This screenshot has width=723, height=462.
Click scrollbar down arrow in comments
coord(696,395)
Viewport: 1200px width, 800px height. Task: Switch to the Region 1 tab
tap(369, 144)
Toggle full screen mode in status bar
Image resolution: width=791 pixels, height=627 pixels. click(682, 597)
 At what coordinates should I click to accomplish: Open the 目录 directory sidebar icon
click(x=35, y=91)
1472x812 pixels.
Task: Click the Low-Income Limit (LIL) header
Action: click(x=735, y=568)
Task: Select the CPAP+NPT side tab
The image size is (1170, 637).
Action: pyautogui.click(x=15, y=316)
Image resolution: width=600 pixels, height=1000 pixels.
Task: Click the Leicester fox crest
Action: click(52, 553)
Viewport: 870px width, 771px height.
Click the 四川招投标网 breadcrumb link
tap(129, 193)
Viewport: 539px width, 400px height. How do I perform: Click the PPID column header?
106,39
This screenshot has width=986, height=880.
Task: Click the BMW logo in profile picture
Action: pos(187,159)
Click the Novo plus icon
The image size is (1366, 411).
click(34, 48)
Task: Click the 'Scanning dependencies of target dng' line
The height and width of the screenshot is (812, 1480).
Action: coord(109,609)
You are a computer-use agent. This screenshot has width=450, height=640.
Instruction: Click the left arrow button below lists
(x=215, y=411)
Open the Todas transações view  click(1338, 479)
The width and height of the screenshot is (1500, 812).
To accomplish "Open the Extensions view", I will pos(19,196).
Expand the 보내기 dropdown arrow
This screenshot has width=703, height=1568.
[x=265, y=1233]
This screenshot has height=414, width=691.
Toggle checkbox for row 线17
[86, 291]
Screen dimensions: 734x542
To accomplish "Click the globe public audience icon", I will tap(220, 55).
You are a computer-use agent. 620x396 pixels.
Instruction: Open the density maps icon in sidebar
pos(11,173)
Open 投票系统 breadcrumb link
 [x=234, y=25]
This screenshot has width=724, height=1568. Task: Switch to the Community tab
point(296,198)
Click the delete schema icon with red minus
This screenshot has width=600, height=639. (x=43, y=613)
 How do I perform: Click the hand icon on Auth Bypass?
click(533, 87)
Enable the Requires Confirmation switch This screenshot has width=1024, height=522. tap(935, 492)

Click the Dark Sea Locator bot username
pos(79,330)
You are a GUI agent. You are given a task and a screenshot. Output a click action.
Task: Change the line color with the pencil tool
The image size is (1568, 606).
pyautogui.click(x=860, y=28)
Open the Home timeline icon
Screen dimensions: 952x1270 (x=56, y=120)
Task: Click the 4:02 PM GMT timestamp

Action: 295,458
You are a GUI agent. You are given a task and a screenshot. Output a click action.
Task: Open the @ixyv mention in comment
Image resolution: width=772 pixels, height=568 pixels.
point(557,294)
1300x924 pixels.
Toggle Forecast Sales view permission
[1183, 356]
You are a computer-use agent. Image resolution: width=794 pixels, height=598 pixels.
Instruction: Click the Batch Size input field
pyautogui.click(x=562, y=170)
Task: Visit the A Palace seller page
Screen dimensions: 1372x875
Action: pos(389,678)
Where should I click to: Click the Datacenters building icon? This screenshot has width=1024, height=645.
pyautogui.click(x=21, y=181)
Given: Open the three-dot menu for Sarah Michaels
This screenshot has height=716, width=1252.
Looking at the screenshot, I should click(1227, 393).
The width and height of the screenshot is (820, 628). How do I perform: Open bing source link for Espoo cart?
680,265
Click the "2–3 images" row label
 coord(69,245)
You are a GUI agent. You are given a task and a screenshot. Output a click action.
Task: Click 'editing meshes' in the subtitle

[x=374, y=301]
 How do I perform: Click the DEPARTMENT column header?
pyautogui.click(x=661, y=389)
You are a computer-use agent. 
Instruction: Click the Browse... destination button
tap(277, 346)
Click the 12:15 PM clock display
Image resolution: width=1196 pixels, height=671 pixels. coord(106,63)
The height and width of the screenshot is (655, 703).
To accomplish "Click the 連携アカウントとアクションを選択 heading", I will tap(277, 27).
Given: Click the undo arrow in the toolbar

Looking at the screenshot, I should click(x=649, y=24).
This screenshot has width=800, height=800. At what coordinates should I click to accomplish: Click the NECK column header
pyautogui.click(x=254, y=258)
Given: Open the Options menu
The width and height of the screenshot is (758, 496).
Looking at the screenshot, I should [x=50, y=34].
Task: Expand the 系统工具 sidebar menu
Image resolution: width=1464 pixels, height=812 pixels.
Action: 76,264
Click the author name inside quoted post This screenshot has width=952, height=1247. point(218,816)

◆ ◆ ◆ ◆ ◆ ◆ ◆

## Brief
Could you copy out every line in the material above that contains the string "computer"?

## Response to this exercise
You are a computer-use agent. This screenshot has width=450, height=640.
You are a computer-use agent. 620x396 pixels.
You are a computer-use agent. Image resolution: width=794 pixels, height=598 pixels.
You are a computer-use agent. 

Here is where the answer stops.